[Problems and tasks]
**a)** In the commentary on French politics, which newspaper is cited as reporting that Macron's biggest fear is a 'populist' candidate?
**b)** Translate this sentence from the commentary on French politics into Spanish: "Where the Gilets Jaunes and massive opposition to pension reform failed, SARS-CoV-2 has succeeded."
**c)** In the commentary on French politics, what is the first reason the writer gives for not accepting that a 'populist' candidate is Macron's biggest threat?

[Passage to read]
= = = = =
In the present circumstances, it might seem absurd for Macron to be considering a shake up. Unlike Johnson, Macron only has two years of his term left, but like the British PM, he is in charge of a collapsing economy: une économie à terre . The French President of 2020 can no longer be the President of 2017, and where Macron, Philippe and finance minister Bruno Le Maire have so far pursued a liberal economic policy, now there has to be a turn. Where the Gilets Jaunes and massive opposition to pension reform failed, SARS-CoV-2 has succeeded. The question facing Macron and his advisors is how to manage that turn and with what personnel?

Macron’s team at the Elysée are also trying to second guess who will be his opponents come 2022. Marine Le Pen is a given, but while François Baroin is being touted as the man to lead the bid by Les Républicains (LR) to take back the office they were meant to win in 2017, not everyone is convinced he is up to the task. A former minister, a reasonably efficient mayor of Troyes and chair of the Association des Maires de France, his performance at the head of the republican right’s 2017 general election campaign was, to be kind, indifferent. Personally, I am not sure he wants it badly enough and I am not alone. It’s not enough to be a handsome devil with a film-star wife.

According to Le Monde, Macron’s biggest fear is the emergence of a ‘populist’ candidate from outside of the traditional party structures - whatever those are any more. These include, allegedly, the thoroughly unpleasant far-right essayist and broadcaster Eric Zemmour, or the journalist and La France Insoumise deputy François Ruffin, or… well the list goes on. I don’t buy this, for two reasons.

In the first place, the one candidate who would have the most to lose in the presence of a populist, anti-élite candidate would be Marine Le Pen. She would also be the candidate with the most to lose if, by the way, one or more ‘hard-right’ candidates were to emerge instead of Baroin (Julien Aubert, perhaps).
= = = = =
[Given data]
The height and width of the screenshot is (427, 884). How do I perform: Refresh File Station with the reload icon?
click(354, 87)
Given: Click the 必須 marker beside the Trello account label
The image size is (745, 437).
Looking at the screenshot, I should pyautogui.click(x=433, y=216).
= = = = =
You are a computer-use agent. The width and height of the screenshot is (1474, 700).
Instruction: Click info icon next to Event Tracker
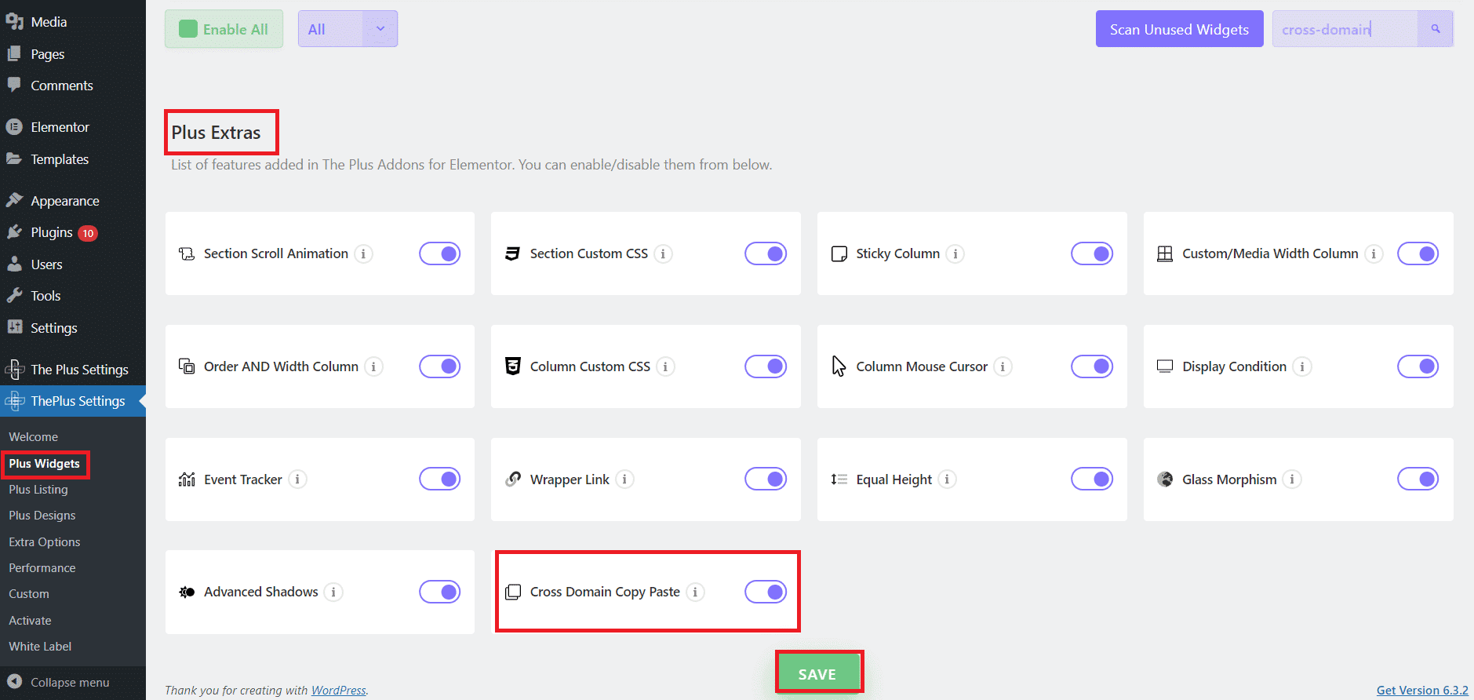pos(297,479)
= = = = =
[Answers]
**a)** Le Monde.

**b)** Allí donde los Gilets Jaunes y la oposición masiva a la reforma de las pensiones fracasaron, el SARS-CoV-2 ha triunfado.

**c)** The writer argues that the candidate with the most to lose if a populist, anti-élite candidate appeared would be Marine Le Pen. She would also lose the most if one or more 'hard-right' candidates emerged instead of Baroin.